Cynsations

Guest Post: Guadalupe Garcia McCall on Writing & Teaching Poetry

Cynthia and Guadalupe at Texas Book Festival

By Guadalupe Garcia McCall

I love poetry, but not like other people love poetry. No.

I mean, I love poetry.

But it’s not that I just love it, I think I actually need it. Just as nourishment, and sunlight, and oxygen sustain me—Poetry sustains me. Just as religion, and family, and nature center me—Poetry centers me. Just as writing, and reading, and teaching fulfill me—Poetry fulfills me.

One of my favorite things to do in my classroom is to bring in the poetry.

I love to share great poetry, like “The Highwayman” by Alfred Noyes, “Patterns” by Amy Lowell, and many, many more greatly beloved gems from literature.

However, I also love to share my own poetry with my students. It makes the lesson more valid when I ask them to write, and they see that I am not asking anything of them that I don’t ask of myself.

#### RECORDED DATA:
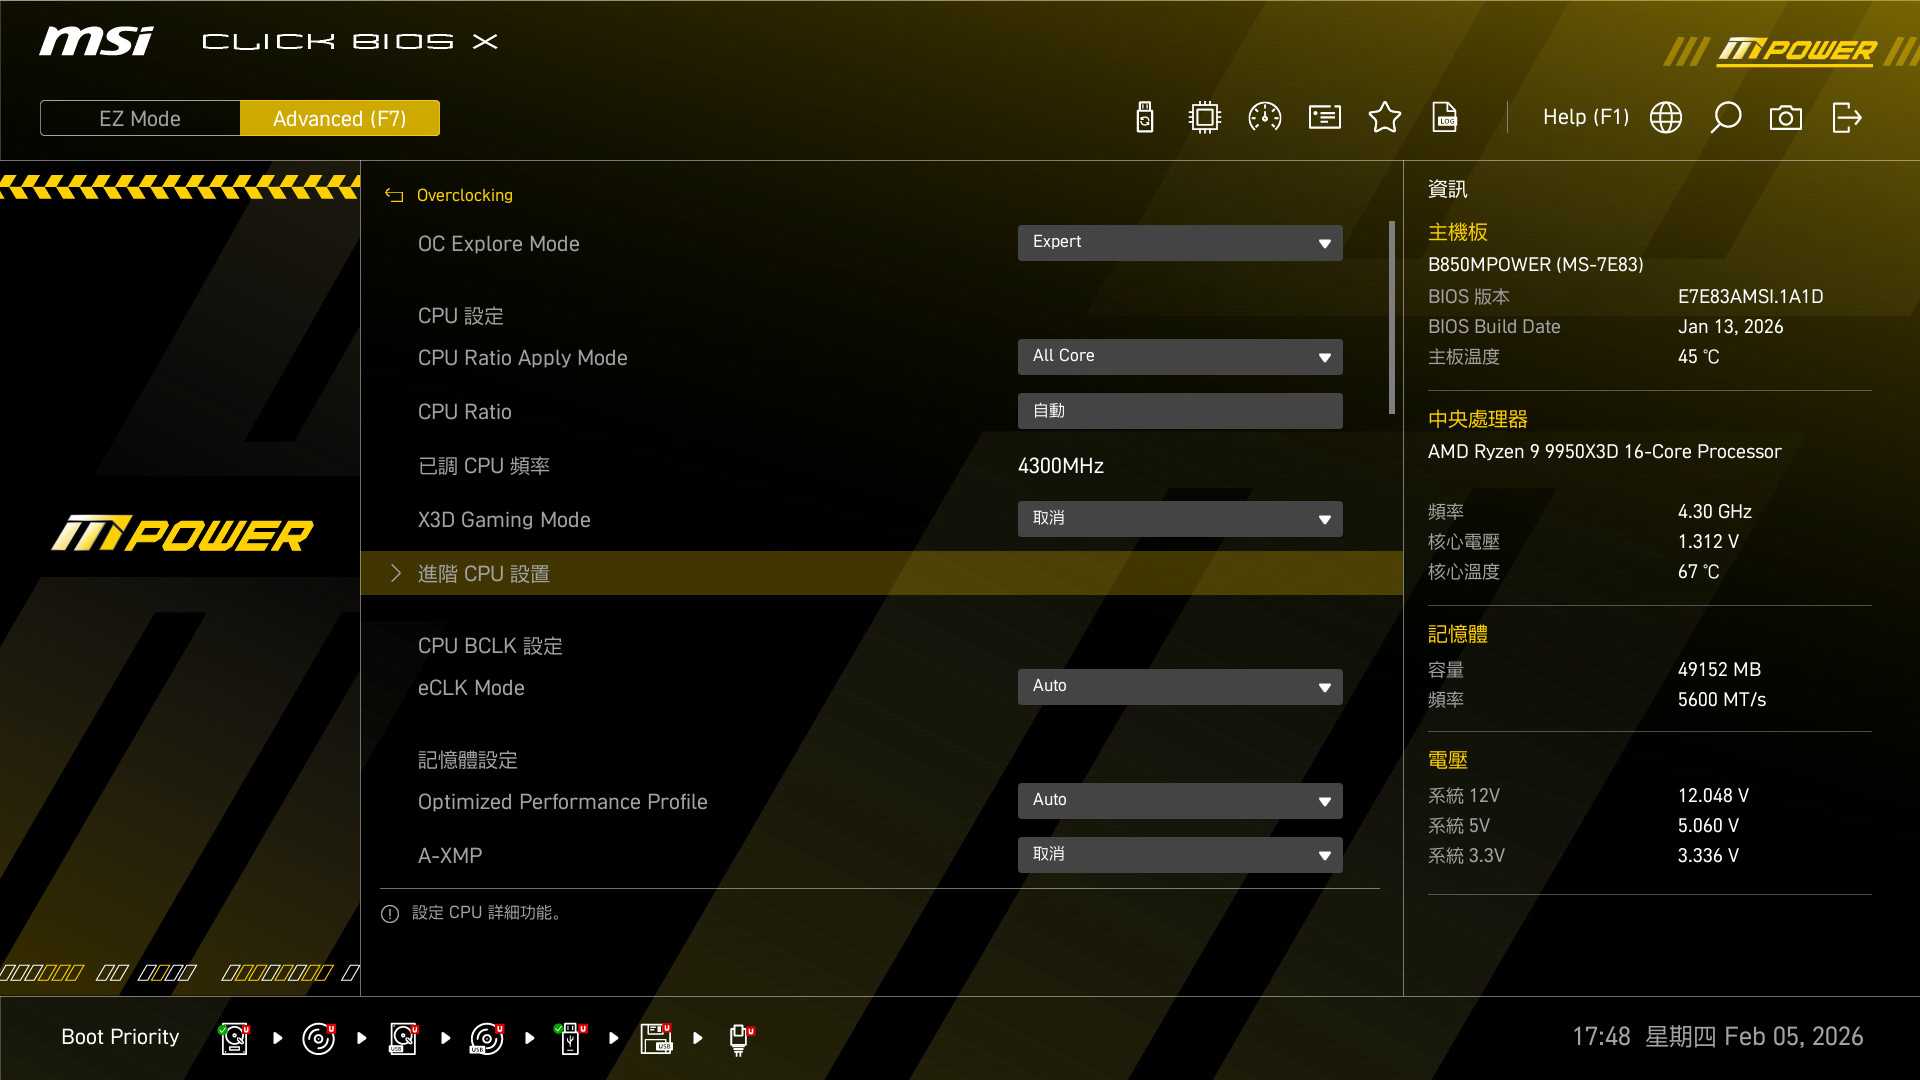Screen dimensions: 1920x1080
Task: Switch to EZ Mode
Action: tap(140, 118)
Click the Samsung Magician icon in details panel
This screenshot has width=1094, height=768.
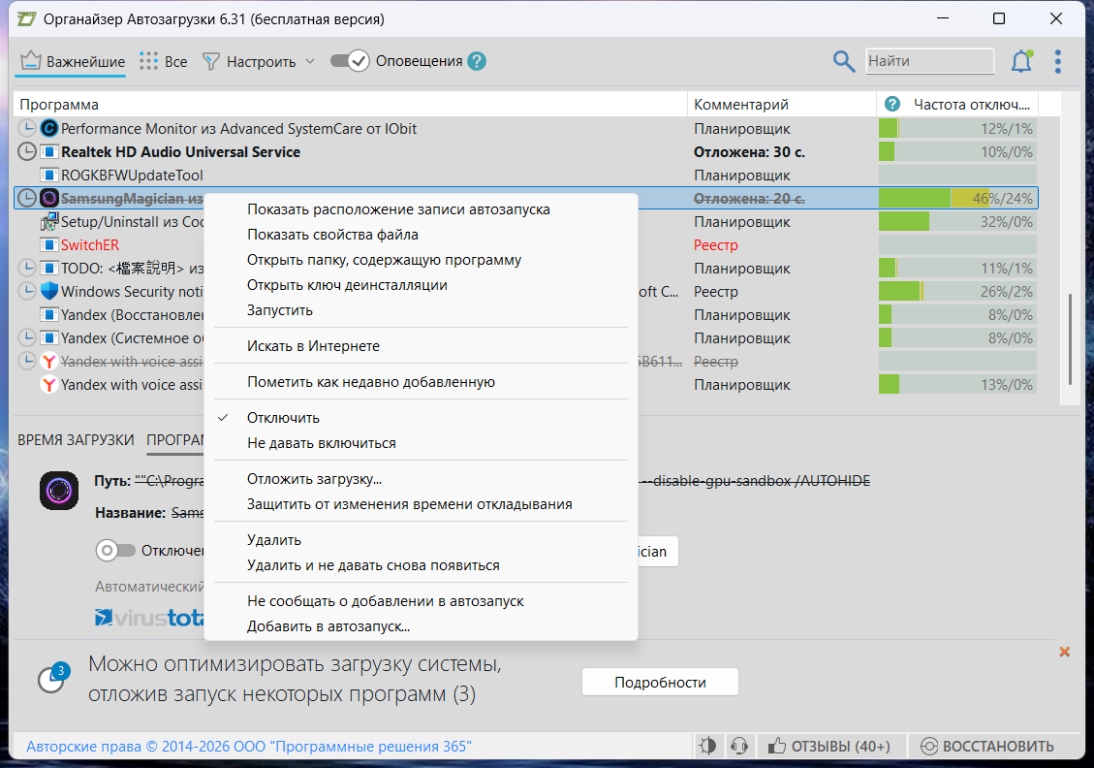tap(59, 491)
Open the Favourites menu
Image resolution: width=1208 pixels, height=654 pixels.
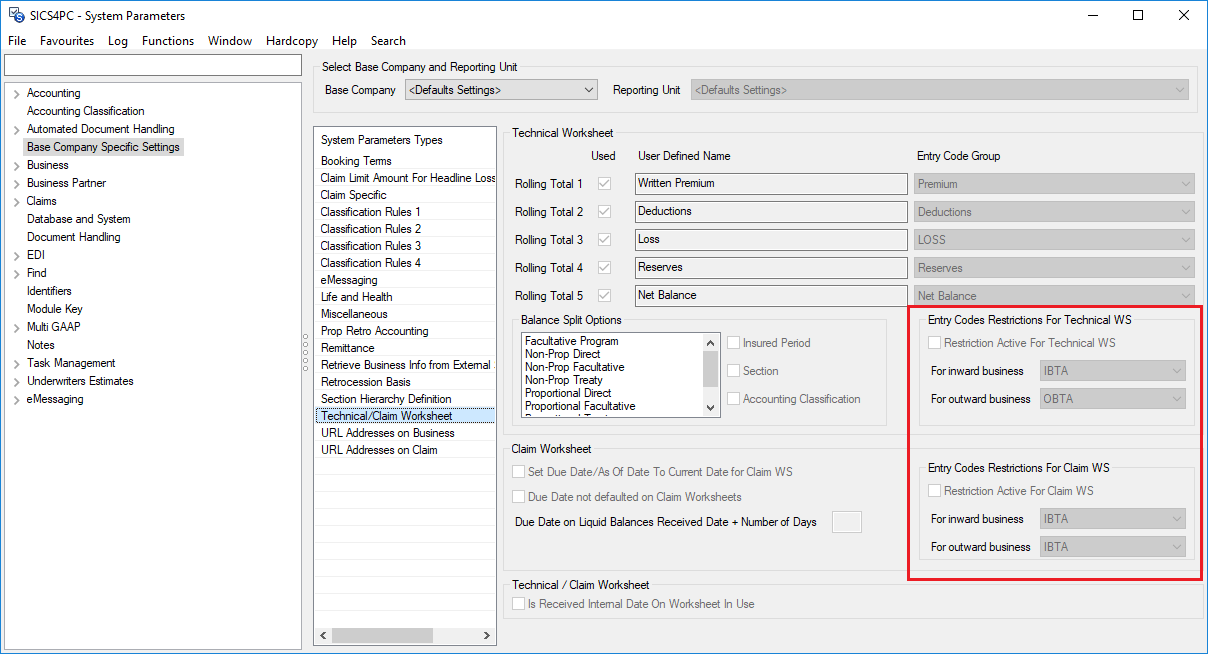(x=67, y=41)
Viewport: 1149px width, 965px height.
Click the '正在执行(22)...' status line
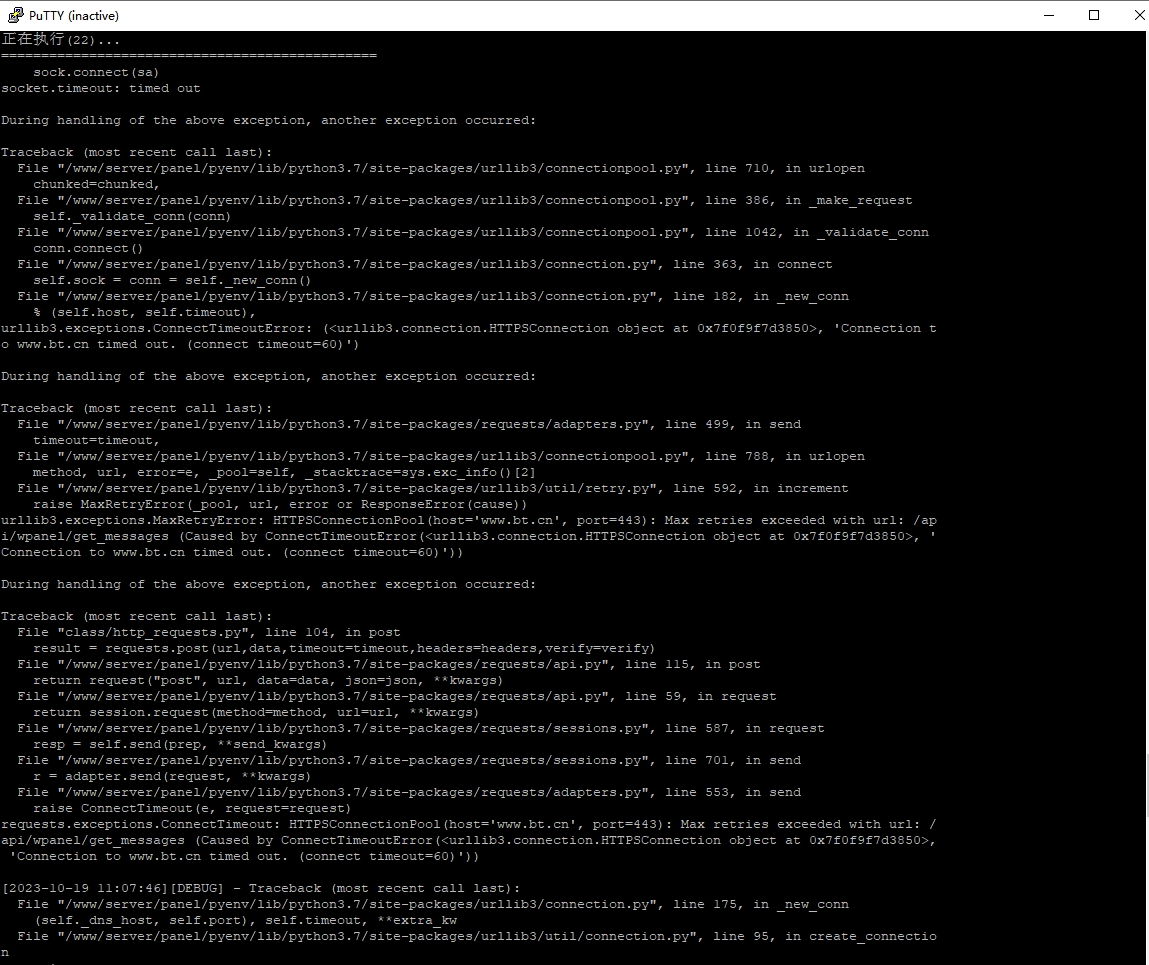tap(60, 40)
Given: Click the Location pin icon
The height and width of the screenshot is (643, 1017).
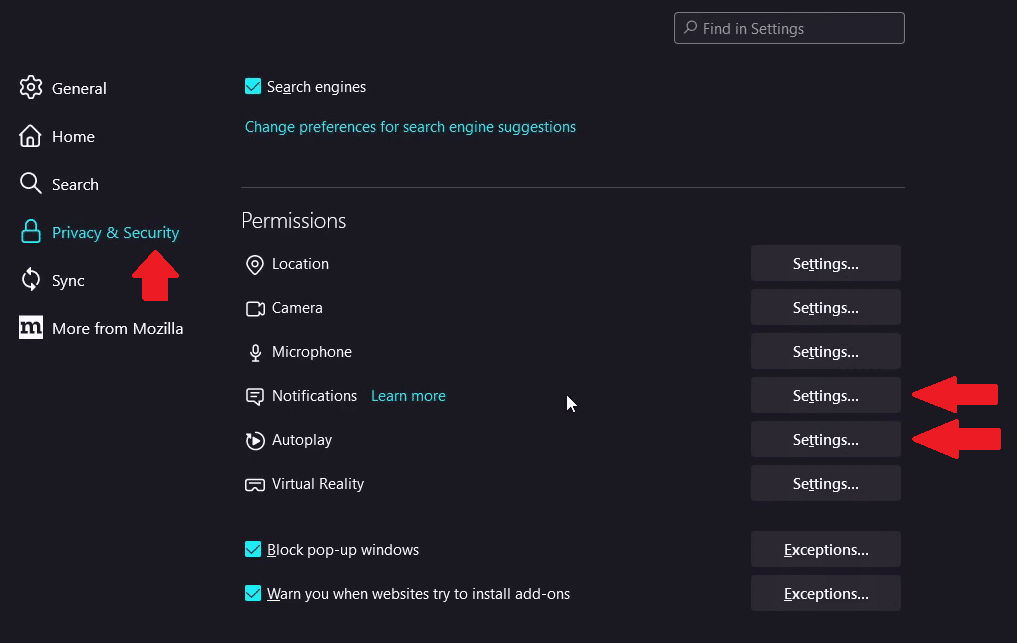Looking at the screenshot, I should [254, 264].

#### TASKS TO PERFORM:
A. In the guest post on writing and teaching poetry, which poem by Amy Lowell is mentioned?
B. Reproduce the records with every "Click" replaced by "Select" and everything else unchanged. Leave out the pictures.
The records have no connection to the text.

#### TASK-BY-TASK SOLUTIONS:
A. "Patterns"

B.
Screen dimensions: 1920x1080
Task: Switch to EZ Mode
Action: tap(140, 118)
Select the Samsung Magician icon in details panel
This screenshot has width=1094, height=768.
tap(59, 491)
Open the Favourites menu
Image resolution: width=1208 pixels, height=654 pixels.
(x=67, y=41)
Viewport: 1149px width, 965px height.
Select the '正在执行(22)...' status line
tap(60, 40)
Given: Select the Location pin icon
The height and width of the screenshot is (643, 1017).
Looking at the screenshot, I should [254, 264].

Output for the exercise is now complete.